ABSTRACT

Lethal Weapon 2 tells a slightly different story about race, nationalism, and masculinity. The South African consulate in Los Angeles is a front for all kinds of illegal activities; officers Riggs (Mel Gibson) and Murtaugh (Danny Glover) must uncover the scheme and get the bad guys. The Eric Clapton cool jazz-rock sax-guitar score suggests a musical discourse that crosses racial lines. Unlike classical scores organized around one or more leitmotivs, but similar to the case of The Hunt for Red October, this score uses small varying figures of four notes to signify danger/suspense, as I discuss further below, and the seemingly unraced style of fusion-a combination of jazz and rock-for Riggs and Murtaugh. But over the course of the film-and, actually, over the course of the three films-it becomes clear that the Eric Clapton and David Sanborn licks are really Riggs’s and not Murtaugh’s.

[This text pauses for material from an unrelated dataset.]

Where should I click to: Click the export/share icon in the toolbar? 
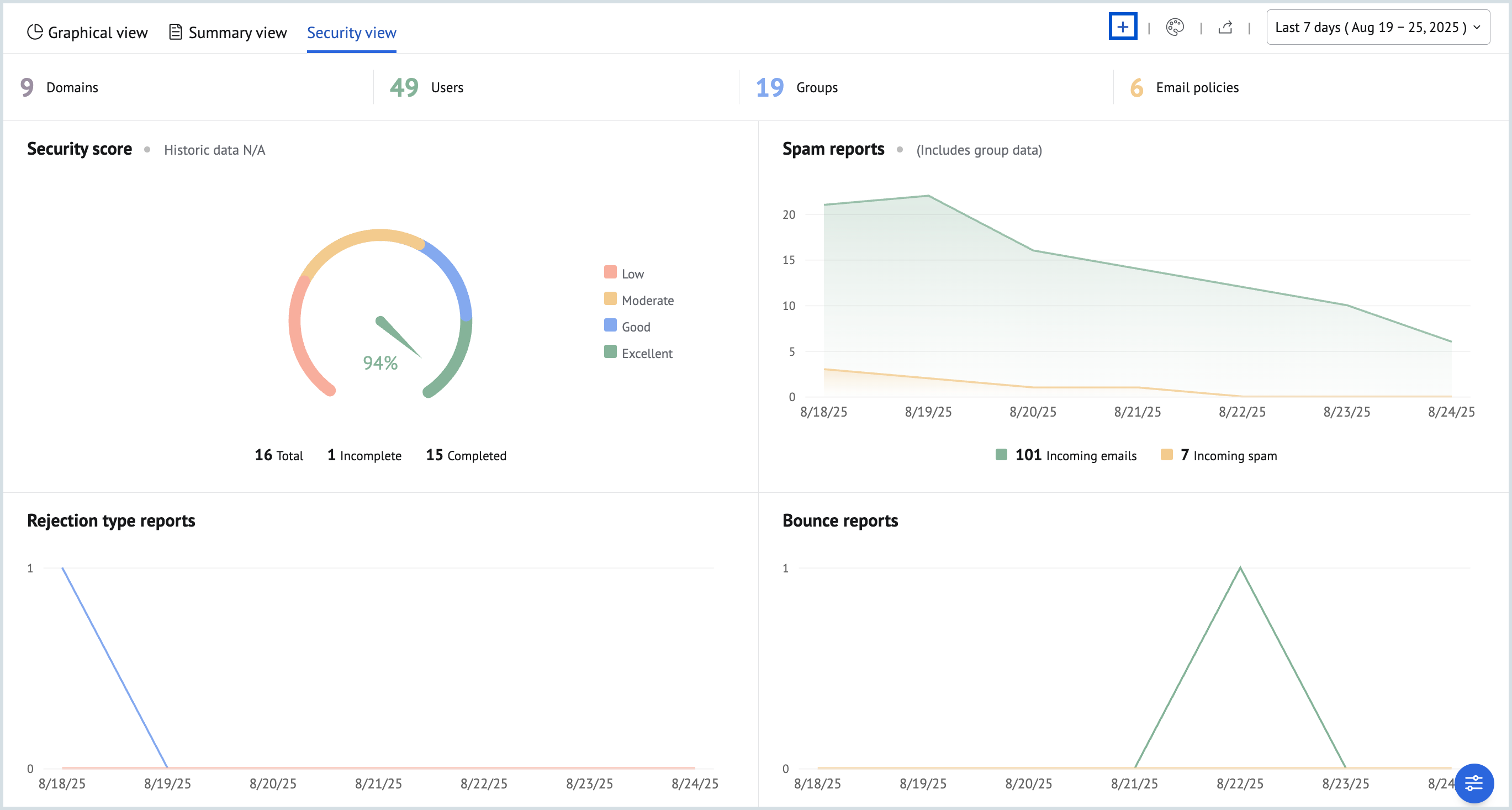[1225, 27]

They enter with Riggs, they follow him around, they express what his character is experiencing, and so on. Even in the opening sequence, the music really belongs to Riggs. During the long chase sequence, there is no music until it enters on the cut to Gibson crawling out through the windshield of Murtaugh’s wife’s bashed-up car. As in Red October, the musical cues have the earmarks (and consequences) of a particular point-of-view, and it is Riggs’s.